Cette étude exploratoire (58 entretiens semi-directifs d’une heure environ) a été réalisée auprès de huit groupes d’acteurs : 1) les Clients Institutionnels, notés CI (Centre National d’Etudes Spatiales, Délégation Générale pour l’Armement, Direction Générale de l’Aviation Civile, European Space Agency); 2) les Collectivités Publiques et Territoriales, notées CPT (CCI Toulouse, Conseil Général Haute Garonne), 3) les Donneurs d’Ordre, notés DO (Airbus, Astrium, Dassault Aviation, EADS, Thales Alenia Space); 4) les Etablissements de Recherche, notés ER (CEA, CNRS Toulouse, MEDES-Institut de médecine et de physiologie spatiales, Office National d’Etudes et Recherche Aérospatiales, TESA-Télécoms Spatial Aéronautique); 5) les Fournisseurs de rang 1, notés F1 (Aircelle, Labinal, Liebherr Aerospace, Sogerma, Thales Avionics); 6) les Fournisseurs de rang 2, notes F2 (Altran, Desirade, Integral systems, Isocel, Mercator Océan, Spot Image, Steria, Telespazio, Toptech); 7) les Fournisseurs de rang 3, notés F3 (Aerofonctions SAS, EMAC, Siemens Vdo, Sierbla); et 8) les Organismes Professionnels et Associations, notés OPA (BNAE, Cofrend, Mecanic Vallée).

Pour garantir l’anonymat des verbatim, nous noterons la catégorie à laquelle appartient l’organisation (ex : CI) et le nom de l’organisation par un numéro indiqué en indice (ex : CI1).

Acquisition et analyse des données

Cette étude a débuté, en 2007, par une phase de prospection afin d’expliquer l’intérêt de cette recherche, notamment aux acteurs clés de la DRIRE Midi Pyrénées, d’Airbus, d’Astrium et de Thales Alenia Space. Deux ans se sont écoulés pour la réalisation de cette étude. La collecte des données a été obtenue à partir de cinquante huit entretiens semi-directifs et de données secondaires (veille média : revues professionnelles, web, forums et bases de données). La durée cumulée des entretiens est de 43h30 soit une durée moyenne de 1 h 03 par entretien. La période entre l’entretien et la retranscription de celui-ci a été réduite afin de préserver la qualité de l’information. Les entretiens ont été réalisés individuellement, hormis pour trois interviews où deux ou trois personnes été présentes. Une garantie d’anonymat (noms et fonctions) a été apportée à l’ensemble des individus interrogés.
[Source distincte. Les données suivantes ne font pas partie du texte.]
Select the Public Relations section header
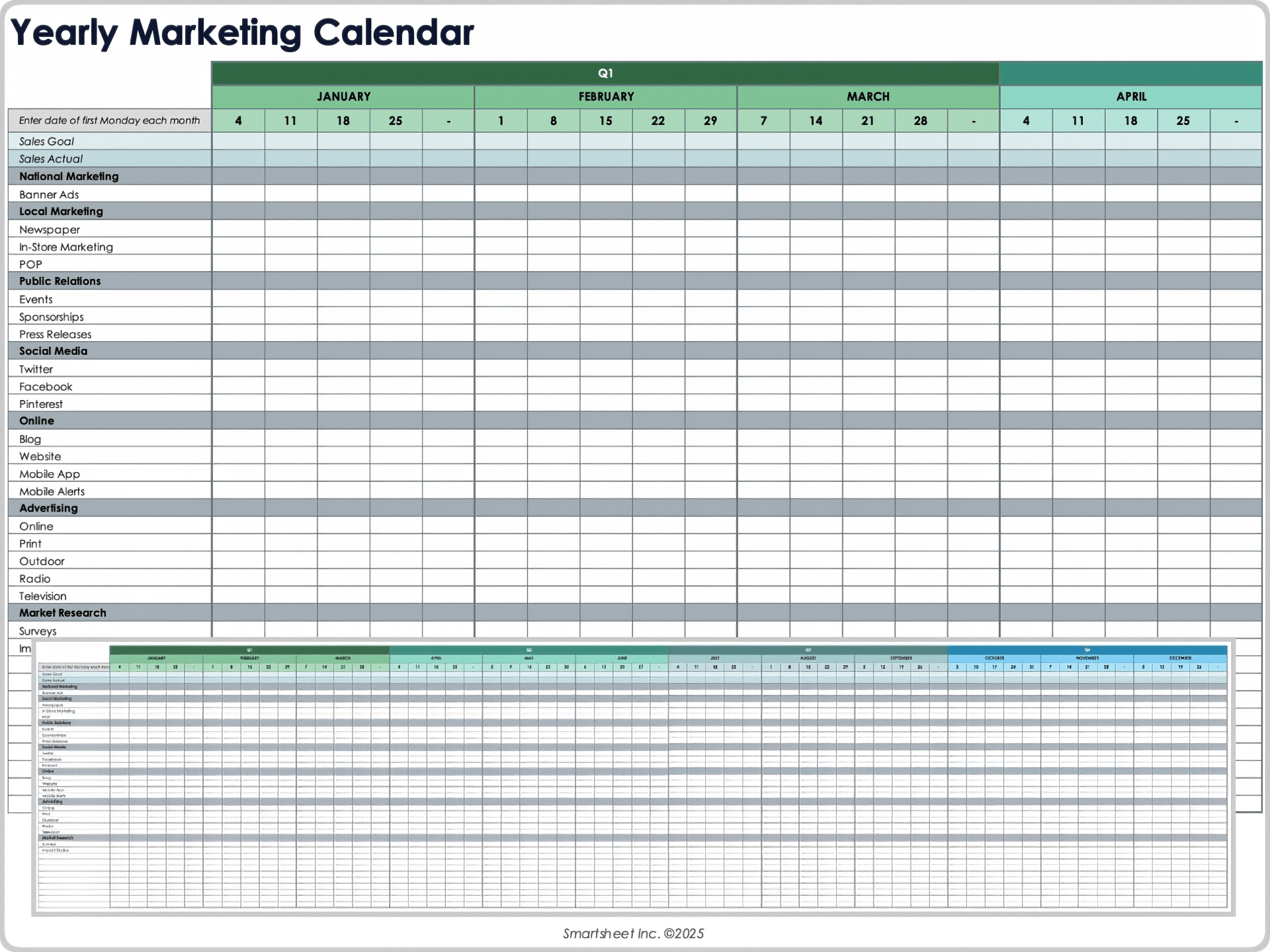 [x=60, y=281]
23 % des interviews ont été conduits par téléphone et 77 %, en face à face. 61 % des entreprises ou organismes interrogés sont des grandes structures, 39 % sont des petites et moyennes structures. Les profils des interviewés sur l’ensemble de l’étude sont multiples et répondent ainsi, à la nécessité de réaliser une étude complète. Un premier tiers des individus interrogés est constitué de gérants, Directeurs Généraux ou Présidents Directeurs Généraux. Un second tiers des acteurs est composé de Directeurs de fonction. Et le dernier tiers réuni des responsables au sein d’une fonction, des ingénieurs et des consultants. Ainsi, 33 % des interviewés exercent leur activité au sein de la Direction Générale, contre 27 % (R&D), 24 % (Stratégie et planification), 7 % (Achats), 5 % (Qualité), 2 % (Communication) et 2 % (Ressources humaines)

L’analyse des données s’est appuyée sur des allers-retours entre les fondements théoriques et les données empiriques. Cette analyse se structure selon 3 étapes.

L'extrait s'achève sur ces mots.